A gente pode dizer que essa ausência de planejamento é resultado de um negacionismo?
Eu acho que hoje em dia é um negacionismo da intensidade da crise climática. Eu acho que nós evoluímos um pouco e não estamos mais negando o aquecimento global, as alterações climáticas, mas há um negacionismo na prática em relação à intensidade. Não entenderam que a crise chegou. Alguns membros, não todos, da bancada ruralista, quando fazem discurso, estão lá defendendo flexibilização das normas de controle de proteção florestal, diminuição da reserva legal na Amazônia. “Ah, isso não tem nada a ver com a crise climática.” É evidente que tem. O desmatamento no Brasil é o principal propulsor da emissão de gases de efeito estufa. Existe negacionismo, mas eu acho que hoje existe uma falta de compreensão do tamanho da crise climática.
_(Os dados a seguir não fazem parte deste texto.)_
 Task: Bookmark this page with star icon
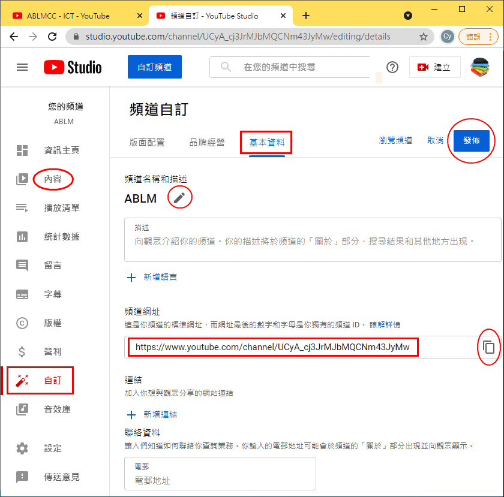(x=424, y=37)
Uma falta de compreensão de que ela já é uma realidade e que nós temos que agir agora. Nós não temos que fazer planos para daqui a 20 anos. O plano é para agora, para hoje, para a política que está sendo feita pelo governo federal, pelo governo estadual e pelo governo municipal hoje. Porque os eventos extremos vão vir de novo. O da Amazônia do ano passado vai se repetir. Todas as previsões são de que vai se repetir esse ano. É todo ano agora.
É preciso entender a dimensão da crise e agir com o vigor necessário. É o negacionismo mais nesse sentido, na minha leitura.
O que dizer para alguém que afirma que as mudanças climáticas não são algo grave ou que negam a sua existência? Como é que a gente faz esse diálogo?
Acho que há a necessidade de se conversar da forma mais didática que a gente conseguir. Mas nós temos que falar que a crise chegou. O que está acontecendo na Amazônia está relacionado com o aumento de temperatura no centro do país e também com as alterações nas enchentes no Rio Grande do Sul. Então é preciso entender que esses fenômenos têm múltiplas causas e estão conectados. Para você passar o recado sobre isso, há necessidade de um esforço de simplificar essa narrativa e mostrar, eu acho, a realidade concreta. Esse é o desafio. Isso é educação ambiental na veia.